SOURCE DATA:
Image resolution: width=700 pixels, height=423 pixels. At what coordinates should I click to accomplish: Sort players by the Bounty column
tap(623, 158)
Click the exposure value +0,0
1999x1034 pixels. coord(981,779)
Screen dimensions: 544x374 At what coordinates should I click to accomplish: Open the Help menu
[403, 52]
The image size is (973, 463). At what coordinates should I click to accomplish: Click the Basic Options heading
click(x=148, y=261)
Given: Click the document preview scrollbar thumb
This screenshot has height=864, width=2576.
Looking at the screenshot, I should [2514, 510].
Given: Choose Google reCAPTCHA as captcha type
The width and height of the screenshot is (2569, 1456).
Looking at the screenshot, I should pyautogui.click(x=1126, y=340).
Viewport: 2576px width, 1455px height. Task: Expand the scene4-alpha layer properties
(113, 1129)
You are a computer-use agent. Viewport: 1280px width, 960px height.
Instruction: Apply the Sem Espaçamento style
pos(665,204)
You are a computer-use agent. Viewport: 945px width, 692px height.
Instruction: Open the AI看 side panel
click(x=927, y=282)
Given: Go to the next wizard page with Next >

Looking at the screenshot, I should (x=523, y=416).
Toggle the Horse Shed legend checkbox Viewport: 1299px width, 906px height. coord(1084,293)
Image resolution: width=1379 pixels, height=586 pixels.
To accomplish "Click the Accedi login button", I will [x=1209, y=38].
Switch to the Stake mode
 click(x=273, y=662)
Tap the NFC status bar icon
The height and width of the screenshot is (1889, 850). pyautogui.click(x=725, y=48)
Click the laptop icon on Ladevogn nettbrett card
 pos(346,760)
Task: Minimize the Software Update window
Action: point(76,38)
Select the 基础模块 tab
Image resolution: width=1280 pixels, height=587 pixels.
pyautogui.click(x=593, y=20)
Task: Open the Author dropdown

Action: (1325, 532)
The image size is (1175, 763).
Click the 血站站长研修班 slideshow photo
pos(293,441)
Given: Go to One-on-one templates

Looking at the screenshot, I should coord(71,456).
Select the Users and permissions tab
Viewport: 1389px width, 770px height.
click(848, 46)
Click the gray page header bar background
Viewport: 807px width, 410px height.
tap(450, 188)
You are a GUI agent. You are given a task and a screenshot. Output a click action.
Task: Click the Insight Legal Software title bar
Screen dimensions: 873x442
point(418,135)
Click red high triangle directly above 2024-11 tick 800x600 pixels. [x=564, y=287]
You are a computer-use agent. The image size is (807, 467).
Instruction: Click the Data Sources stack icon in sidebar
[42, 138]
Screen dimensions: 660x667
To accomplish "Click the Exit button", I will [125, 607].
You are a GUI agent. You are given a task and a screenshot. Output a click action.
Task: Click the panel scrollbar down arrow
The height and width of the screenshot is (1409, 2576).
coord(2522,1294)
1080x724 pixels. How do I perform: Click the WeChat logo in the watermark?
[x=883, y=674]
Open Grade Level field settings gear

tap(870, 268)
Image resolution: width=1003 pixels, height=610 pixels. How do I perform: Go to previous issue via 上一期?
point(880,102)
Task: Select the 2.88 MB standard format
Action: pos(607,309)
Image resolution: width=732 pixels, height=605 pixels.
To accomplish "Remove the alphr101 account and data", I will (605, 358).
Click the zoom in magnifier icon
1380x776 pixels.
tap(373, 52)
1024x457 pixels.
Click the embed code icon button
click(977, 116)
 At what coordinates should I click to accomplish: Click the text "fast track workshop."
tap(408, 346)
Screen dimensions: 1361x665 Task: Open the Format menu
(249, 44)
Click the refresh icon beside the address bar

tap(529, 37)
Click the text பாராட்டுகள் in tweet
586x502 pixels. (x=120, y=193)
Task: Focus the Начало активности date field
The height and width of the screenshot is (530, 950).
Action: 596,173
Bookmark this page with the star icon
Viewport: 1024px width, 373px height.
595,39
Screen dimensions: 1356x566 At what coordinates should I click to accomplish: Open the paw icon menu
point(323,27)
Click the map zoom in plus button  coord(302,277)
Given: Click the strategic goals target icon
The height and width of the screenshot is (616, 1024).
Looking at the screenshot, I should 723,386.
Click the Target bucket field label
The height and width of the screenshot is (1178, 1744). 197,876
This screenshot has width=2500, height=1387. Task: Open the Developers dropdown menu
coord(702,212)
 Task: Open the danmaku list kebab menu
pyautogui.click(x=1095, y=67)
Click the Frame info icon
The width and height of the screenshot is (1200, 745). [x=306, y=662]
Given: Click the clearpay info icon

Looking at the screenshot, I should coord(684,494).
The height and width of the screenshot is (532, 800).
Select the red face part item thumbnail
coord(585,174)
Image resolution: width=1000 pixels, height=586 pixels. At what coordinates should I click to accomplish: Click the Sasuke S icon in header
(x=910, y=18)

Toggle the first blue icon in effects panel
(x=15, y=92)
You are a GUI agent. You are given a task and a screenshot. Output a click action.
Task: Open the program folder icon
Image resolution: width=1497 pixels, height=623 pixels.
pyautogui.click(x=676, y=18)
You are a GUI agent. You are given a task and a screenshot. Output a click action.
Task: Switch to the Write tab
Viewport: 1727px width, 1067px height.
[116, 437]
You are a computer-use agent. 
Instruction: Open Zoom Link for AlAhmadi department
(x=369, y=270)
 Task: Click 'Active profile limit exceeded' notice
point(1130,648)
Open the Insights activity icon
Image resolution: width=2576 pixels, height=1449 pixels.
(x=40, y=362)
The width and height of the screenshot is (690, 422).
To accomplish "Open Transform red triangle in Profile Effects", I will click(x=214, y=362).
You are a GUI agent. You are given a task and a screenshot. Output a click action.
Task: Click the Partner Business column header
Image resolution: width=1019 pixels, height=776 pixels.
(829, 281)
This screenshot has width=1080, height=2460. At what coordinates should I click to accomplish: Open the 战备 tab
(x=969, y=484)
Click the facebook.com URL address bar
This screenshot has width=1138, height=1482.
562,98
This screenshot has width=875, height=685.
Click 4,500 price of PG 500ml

DIRECTIONS:
Rewrite the items, starting at the beginning and ending at the line that contains "click(x=148, y=261)", with "Help" changed to "Settings" and nothing else altered.

WRITTEN RESPONSE:
Image resolution: width=700 pixels, height=423 pixels. At what coordinates should I click to accomplish: Sort players by the Bounty column
tap(623, 158)
Click the exposure value +0,0
1999x1034 pixels. coord(981,779)
Screen dimensions: 544x374 At what coordinates should I click to accomplish: Open the Settings menu
[403, 52]
The image size is (973, 463). At what coordinates should I click to accomplish: Click the Basic Options heading
click(x=148, y=261)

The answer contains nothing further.